En algún momento de Hilda, ópera prima del mexicano Andrés Clariond, la adinerada Sra. Le Marchand, que en sus juventudes habría sido parte de los movimientos estudiantiles del 1968 en Tlatelolco y que ahora por alguna vuelta irónica del destino se ha convertido en una ricachona con tremenda casa (la Casa Prieto de Luis Barragán en San Ángel) producto de haber contraído matrimonio con algún poderoso empresario, observa en el televisor un clásico de Pedro Infante: Escuela de Vagabundos (González, 1955).

La referencia no es gratuita, al contrario, en aquella disparatada y efectiva comedia, otra ricachona, Emilia Valverde (Blanca de Castejón) tenía como manía personal darle asilo y trabajo dentro de su mansión a todo aquel vagabundo que tocara la puerta, no sólo en un afán de ayudar a la gente sino de volverlos así “parte de la familia”. Esa misma condescendencia de clase padece la señora Le Marchand (extraordinariamente interpretada por la actriz Verónica Langer), quién da trabajo, comida y sustento a todo un grupo de sirvientes, choferes, jardineros y demás, con una arrogancia no de quién ofrece un empleo sino de quien pareciera estar haciendo un favor a la gente.

Así, la “conciencia de clase” de la señora Merchand, recién reavivada por la visita de un grupo de estudiantes que la entrevista para un documental del 68, hace evidente la contradicción inherente de su vida: un ser que en sus juventudes luchaba por la igualdad y que en su vida adulta se transforma en una adinerada mujer completamente alejada de la realidad y cuyo único contacto con la misma no es sino la servidumbre que le atiende día a día, horas tras hora.

Es así como llega Hilda (Adriana Paz) a esta historia. Ante la necesidad de una nueva nana para su recién nacido nieto, la Señora Merchand convence a regañadientes a su jardinero (el cual a la sazón le está pagando a su patrona un préstamo que se antoja interminable de saldar) de llevar a su esposa, Hilda, a trabajar con ella.

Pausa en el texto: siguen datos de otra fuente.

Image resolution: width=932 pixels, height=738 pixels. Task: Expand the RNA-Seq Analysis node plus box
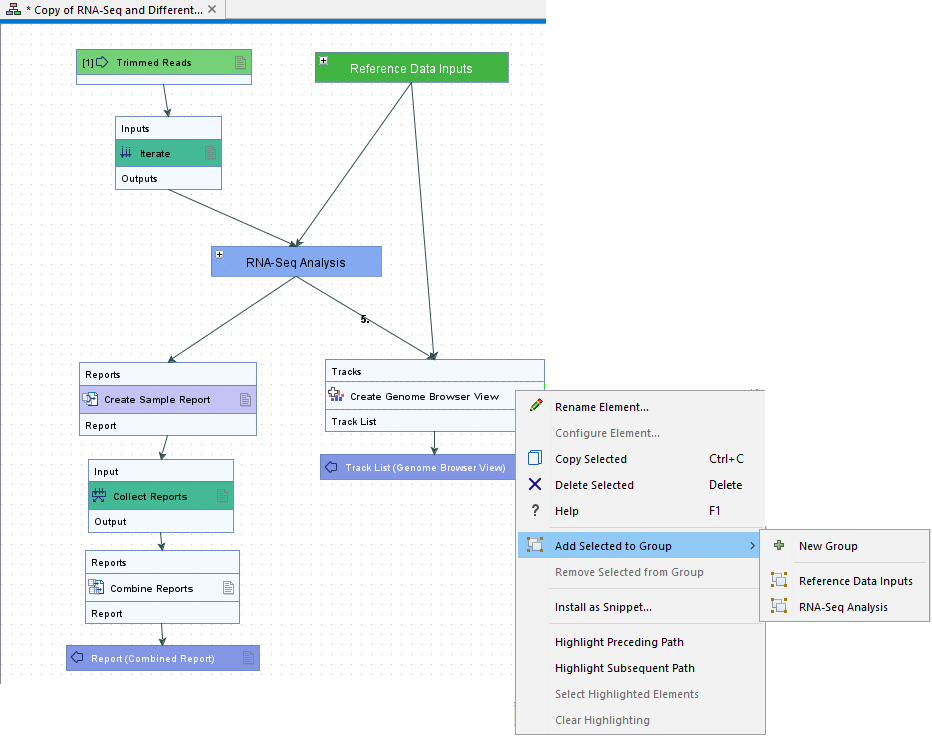[x=219, y=256]
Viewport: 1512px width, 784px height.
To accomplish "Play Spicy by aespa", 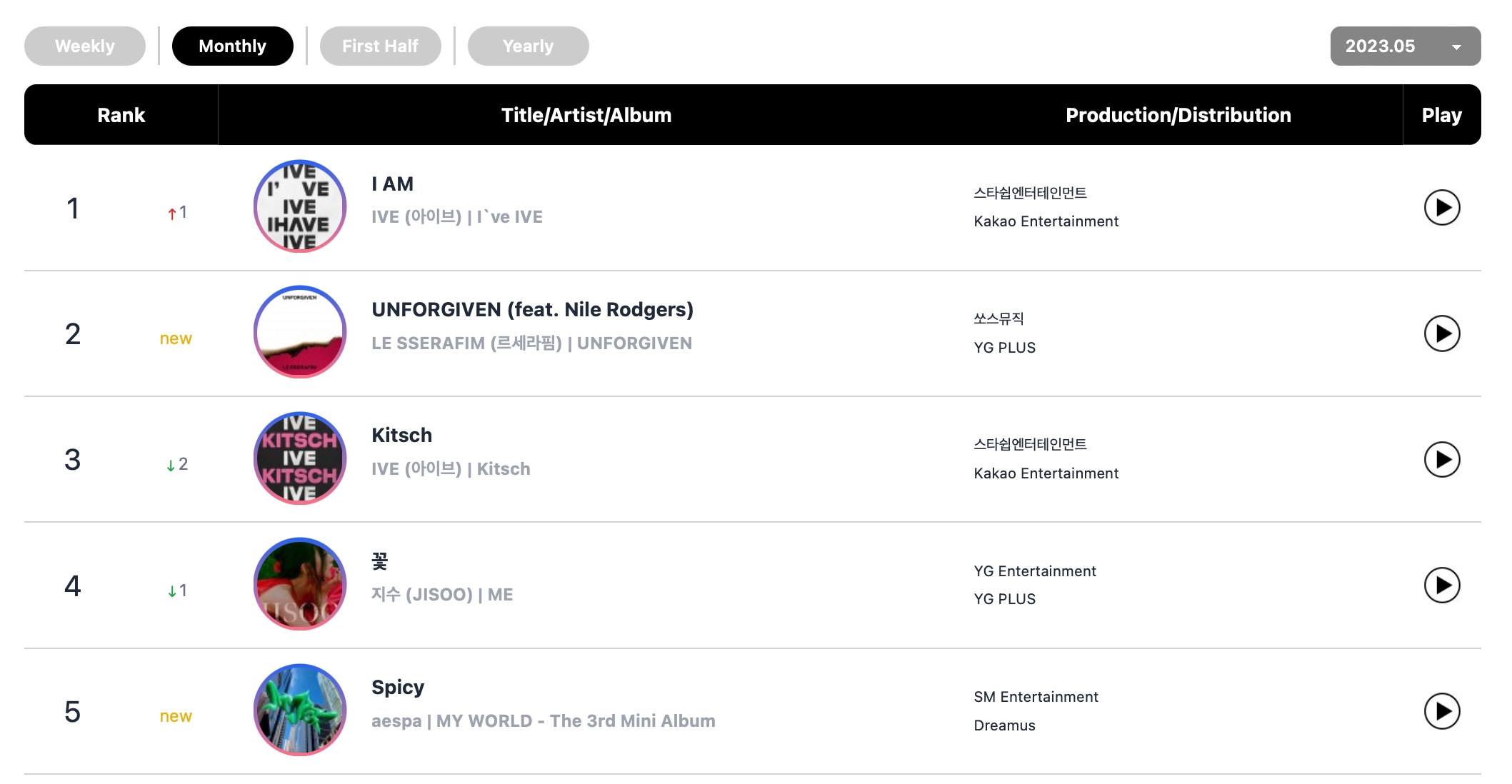I will coord(1441,711).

Su nueva conciencia de clase hace que la relación con Hilda se vuelva tétricamente similar a la que Emilia Valverde tenía con sus queridos vagabundos: la arropa, le da empleo y prácticamente se mimetiza con ella al grado de convertirla en una especie de esclava aprisionada dentro de esa pequeña mansión de San Angel.

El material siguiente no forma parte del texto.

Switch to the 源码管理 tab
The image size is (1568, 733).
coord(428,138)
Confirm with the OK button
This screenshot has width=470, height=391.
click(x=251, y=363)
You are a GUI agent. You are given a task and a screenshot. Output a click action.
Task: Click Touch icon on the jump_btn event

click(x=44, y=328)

Siempre con un tono que se debate entre la comedia negra, el thriller y algo de farsa, Clariond logra describir un fenómeno cada vez más arraigado en las clases altas mexicanas, esta especie de clasismo “light” donde los patrones parecieran lavar ciertas culpas mediante la inclusión de sus empleados en la dinámica cotidiana (sentarse a la mesa de los patrones, ingerir los mismos alimentos, tutearse, ver juntos el televisor, etc) para simular una relación que va más allá del patrón-empleado y convertirlos en “parte de la familia”.

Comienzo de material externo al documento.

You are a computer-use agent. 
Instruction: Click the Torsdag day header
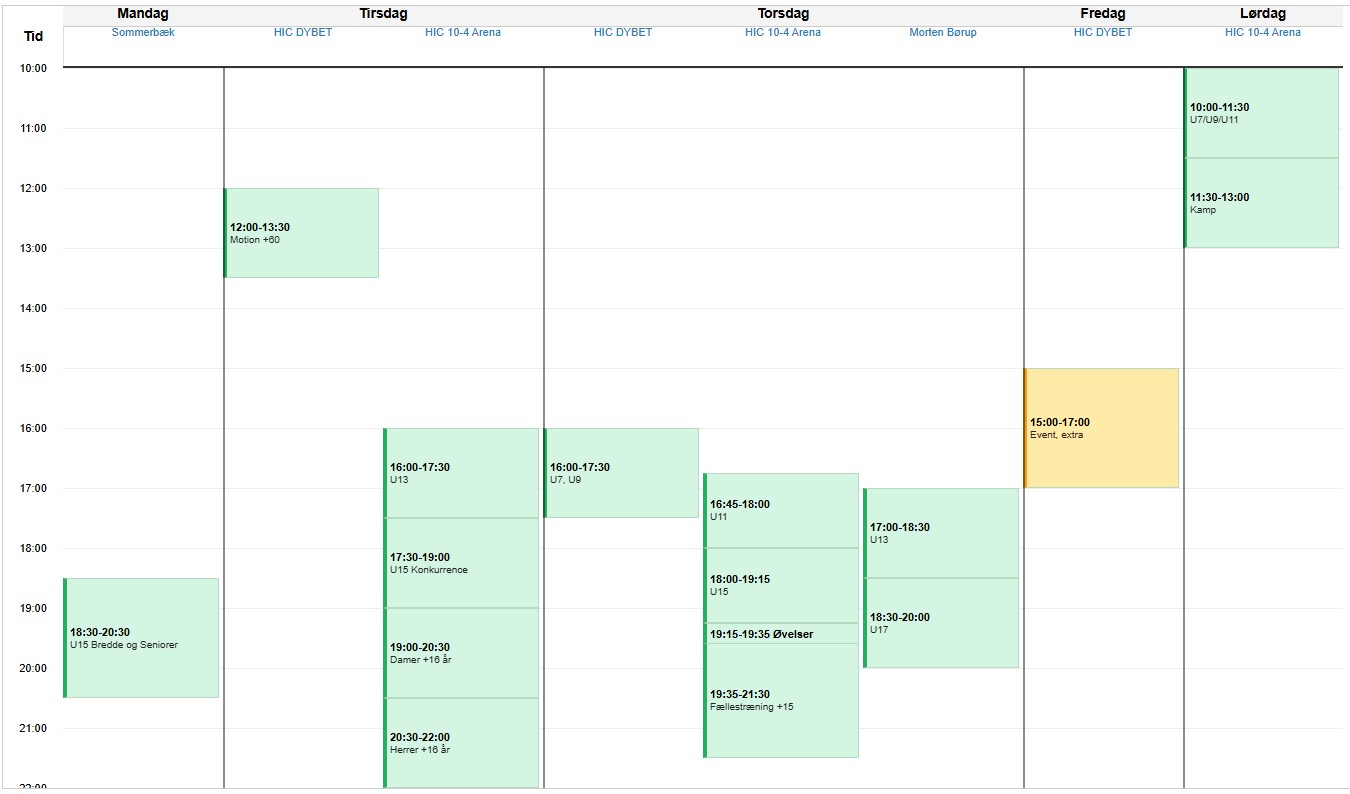click(x=783, y=14)
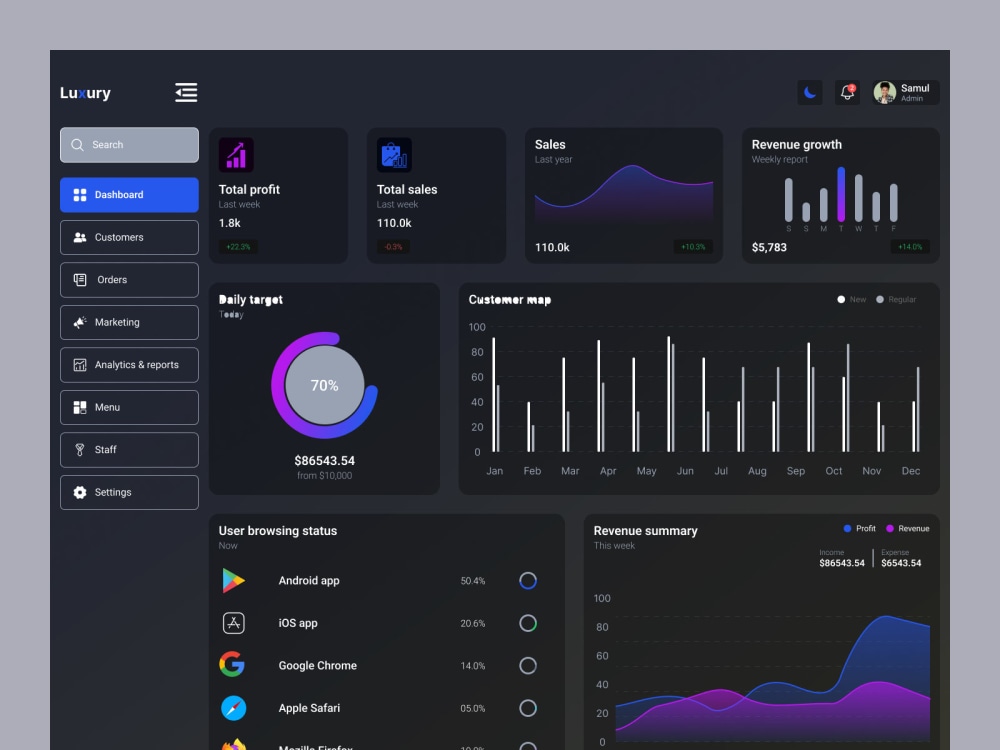Toggle dark mode with the moon icon
The image size is (1000, 750).
809,92
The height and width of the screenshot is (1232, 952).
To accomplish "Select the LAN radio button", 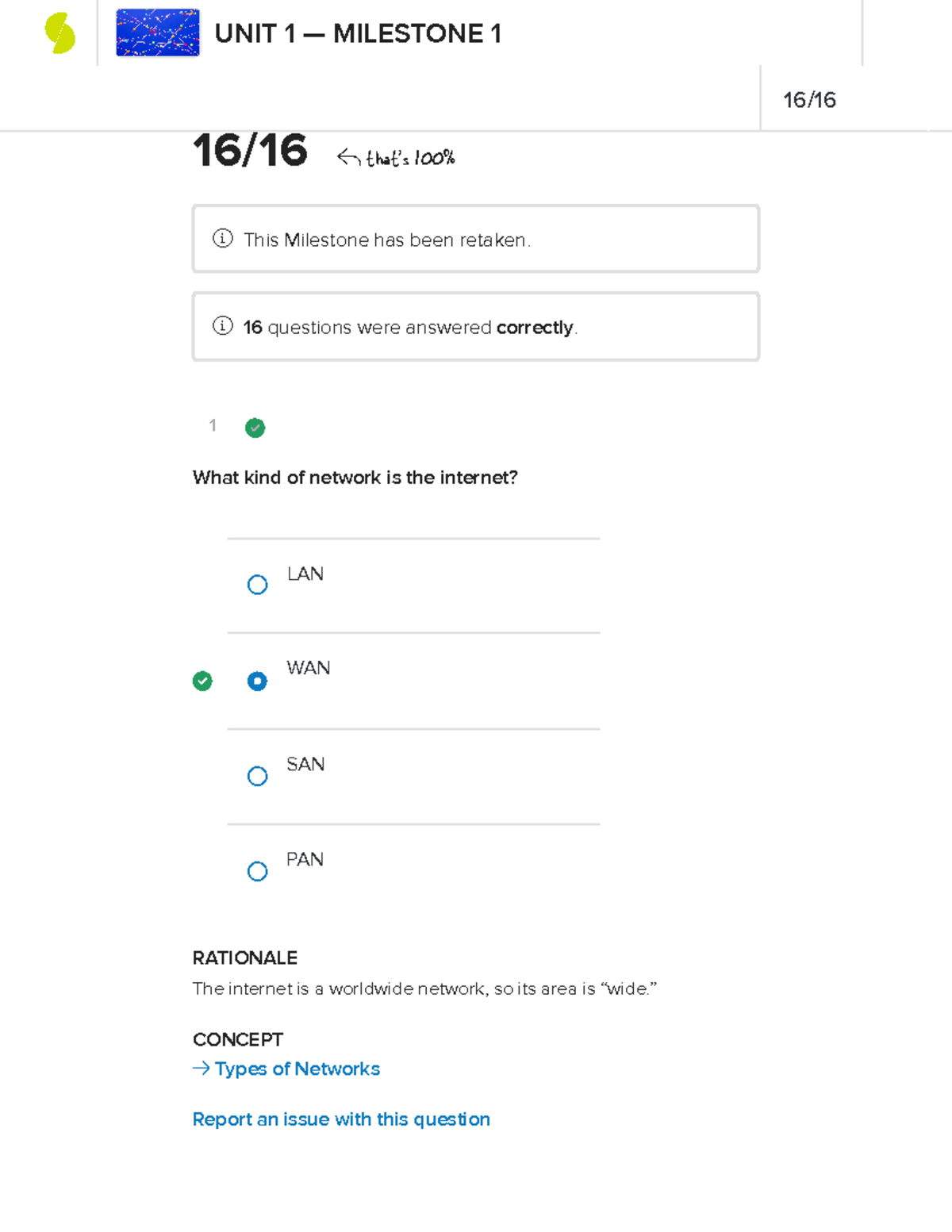I will point(257,585).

Esta actitud “progre”, por supuesto, no pasa de esas bondadosas concesiones, jamás modifica la relación patrón-empleado ni genera una condición laboral más humanitaria: puedes sentarte a comer en nuestra mesa, ver nuestra televisión, estar presente en nuestras fiestas o incluso nosotros acudir a las fiestas de tu familia, pero jamás podrás escapar de esta casa, anularemos tu vida personal y serás, en los hechos, un esclavo.

Siempre alejado de la simple denuncia, sin permitir nunca que la película se le convierta en un panfleto ni mucho menos en un vehículo para la toma de conciencia, el cierre del filme podría acusarse de inverosímil, pero es que Clariond, inteligentemente, prefiere terminar su excelente opus prima en un tono que roza la farsa ya que de lo contrario, lo asqueroso del fenómeno haría que la cinta completa se convirtiera en un relato absolutamente insoportable.

Clariond despliega una habilidad brutal en el reconocimiento de esta dinámica perversa entre los poderosos patrones y sus sirvientes. Dibuja con exactitud, aunque sin caer en la densidad extrema, a estas personas que se creen eternamente bondadosas y vanguardistas por permitirle a la “chacha” ver las novelas en la tele principal de la sala, o por darle chance de degustar el mismo caviar que comen todos antes que -por ejemplo- subirle el sueldo.

Ah pero eso sí, no me digas “señor”, háblame de tu.